As much as one hates meeting analysis with anecdote, the reason the public at large is aware of income disparity is that they can see the trappings of ludicrous lucre. The mega yacht industry shows “huge growth,” mansions in Beverly Park are of Gilded Age proportions , and art is trading at record prices. Former professionals are increasingly seeking and getting six figure jobs as managers, and even butlers to the wealthy. A few days after the “top 1%” pieces cited above, the Journal ran a page one story on how “hedge funds moguls…are reshaping the world of wealth.”

Unexpected sources, members of the top 1%, are calling for restraint, fearing a backlash. Stephen Schwarzman, co-founder and CEO of Blackstone Group, commented in a recent Financial Times article ,

America is a place where people like to have the American dream, everybody successful. The middle class in the United States hasn’t done as well over the last 20 years as people at the high end and I think part of the compact in America is everybody has got to do better.

Jeffrey Immelt, the chief executive of General Electric, who made a comparatively modest $3.2 million in 2005, argued that CEO pay, one of the most visible elements of burgeoning income at the top, is out of line:

The key relationship is the one between the CEO and the top 25 managers in the company, because that is the key team. Should the CEO make five times, three times or twice what this group makes? That is debatable, but 20 times is lunacy.

As these comments show, the debate over income disparity in the US has centered on equity, but is still couched in economic terms: is it fair and productive for people to earn such lofty sums?

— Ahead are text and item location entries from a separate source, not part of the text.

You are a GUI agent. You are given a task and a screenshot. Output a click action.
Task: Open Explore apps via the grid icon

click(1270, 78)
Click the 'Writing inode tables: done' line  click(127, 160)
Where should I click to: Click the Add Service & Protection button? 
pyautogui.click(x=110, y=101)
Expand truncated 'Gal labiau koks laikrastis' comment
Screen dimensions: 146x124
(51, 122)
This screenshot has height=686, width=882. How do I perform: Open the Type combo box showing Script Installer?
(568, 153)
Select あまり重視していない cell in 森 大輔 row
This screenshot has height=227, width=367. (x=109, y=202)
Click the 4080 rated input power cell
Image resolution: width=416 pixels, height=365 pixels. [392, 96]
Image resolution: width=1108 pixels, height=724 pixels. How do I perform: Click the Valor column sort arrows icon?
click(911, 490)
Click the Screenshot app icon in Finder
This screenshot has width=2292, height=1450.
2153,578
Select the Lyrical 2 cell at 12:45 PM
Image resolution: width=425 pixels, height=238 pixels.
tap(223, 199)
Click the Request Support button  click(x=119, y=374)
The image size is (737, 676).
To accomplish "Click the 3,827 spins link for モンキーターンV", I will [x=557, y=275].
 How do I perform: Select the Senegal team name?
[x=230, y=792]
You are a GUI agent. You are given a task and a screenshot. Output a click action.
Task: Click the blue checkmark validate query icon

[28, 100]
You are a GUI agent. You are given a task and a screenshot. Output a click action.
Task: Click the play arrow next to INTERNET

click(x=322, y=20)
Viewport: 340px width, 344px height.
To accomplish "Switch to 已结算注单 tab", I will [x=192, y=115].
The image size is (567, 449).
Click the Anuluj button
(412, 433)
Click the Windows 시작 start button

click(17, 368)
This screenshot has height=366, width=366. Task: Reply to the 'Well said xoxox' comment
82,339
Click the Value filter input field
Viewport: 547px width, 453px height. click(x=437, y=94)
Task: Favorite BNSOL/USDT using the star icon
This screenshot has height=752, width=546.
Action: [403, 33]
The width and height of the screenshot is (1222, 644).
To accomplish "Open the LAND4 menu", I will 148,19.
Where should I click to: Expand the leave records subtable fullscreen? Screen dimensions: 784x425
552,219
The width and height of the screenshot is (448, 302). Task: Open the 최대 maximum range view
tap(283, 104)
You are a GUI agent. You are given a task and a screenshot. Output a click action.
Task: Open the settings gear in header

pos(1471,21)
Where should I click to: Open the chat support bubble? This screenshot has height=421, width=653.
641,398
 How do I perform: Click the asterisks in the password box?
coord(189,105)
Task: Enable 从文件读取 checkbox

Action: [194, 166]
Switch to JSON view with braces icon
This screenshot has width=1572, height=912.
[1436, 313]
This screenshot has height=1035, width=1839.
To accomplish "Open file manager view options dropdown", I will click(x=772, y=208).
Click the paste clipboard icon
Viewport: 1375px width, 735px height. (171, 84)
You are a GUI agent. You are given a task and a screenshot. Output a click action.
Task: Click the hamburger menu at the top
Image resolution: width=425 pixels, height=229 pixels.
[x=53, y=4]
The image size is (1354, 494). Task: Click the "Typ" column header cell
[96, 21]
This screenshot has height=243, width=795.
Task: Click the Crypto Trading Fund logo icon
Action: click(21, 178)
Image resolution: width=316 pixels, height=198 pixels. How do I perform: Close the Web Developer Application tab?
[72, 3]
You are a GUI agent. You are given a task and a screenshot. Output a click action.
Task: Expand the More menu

Interestingly, in the Financial Times, which is unquestionably pro-capitalism, the coverage of income disparity doesn’t focus on just the economic considerations, but also from time to time considers the viewpoint of social psychologists, namely, that a wide gulf between the rich and poor is not only bad for the happiness of all, but also has a negative impact on health. But we’ll explore that in future posts.